*What is expected*
From the records below, copy the lines that include "will".

==========

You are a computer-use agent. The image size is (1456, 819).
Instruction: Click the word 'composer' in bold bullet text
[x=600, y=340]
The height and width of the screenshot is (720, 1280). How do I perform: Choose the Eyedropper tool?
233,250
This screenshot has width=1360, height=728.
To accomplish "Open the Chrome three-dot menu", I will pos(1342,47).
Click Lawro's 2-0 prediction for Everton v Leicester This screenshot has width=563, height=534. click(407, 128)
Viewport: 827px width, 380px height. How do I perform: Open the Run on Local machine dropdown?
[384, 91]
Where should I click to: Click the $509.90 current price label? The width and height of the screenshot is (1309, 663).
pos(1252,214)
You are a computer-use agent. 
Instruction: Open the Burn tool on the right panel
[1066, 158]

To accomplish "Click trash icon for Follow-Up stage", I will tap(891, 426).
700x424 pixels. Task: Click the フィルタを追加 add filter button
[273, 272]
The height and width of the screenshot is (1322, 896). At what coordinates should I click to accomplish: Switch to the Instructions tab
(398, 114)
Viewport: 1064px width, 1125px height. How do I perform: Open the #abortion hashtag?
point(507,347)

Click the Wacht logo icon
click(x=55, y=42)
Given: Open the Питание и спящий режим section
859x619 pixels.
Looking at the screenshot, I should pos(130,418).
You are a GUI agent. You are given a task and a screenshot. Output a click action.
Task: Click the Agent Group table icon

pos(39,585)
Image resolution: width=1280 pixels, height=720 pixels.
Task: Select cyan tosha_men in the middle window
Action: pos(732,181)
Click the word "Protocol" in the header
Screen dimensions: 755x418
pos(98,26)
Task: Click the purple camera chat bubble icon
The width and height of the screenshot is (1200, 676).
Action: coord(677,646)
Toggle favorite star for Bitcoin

==========

*Solution to the problem*
To accomplish "Open the Chrome three-dot menu", I will pos(1342,47).
To accomplish "Click trash icon for Follow-Up stage", I will tap(891, 426).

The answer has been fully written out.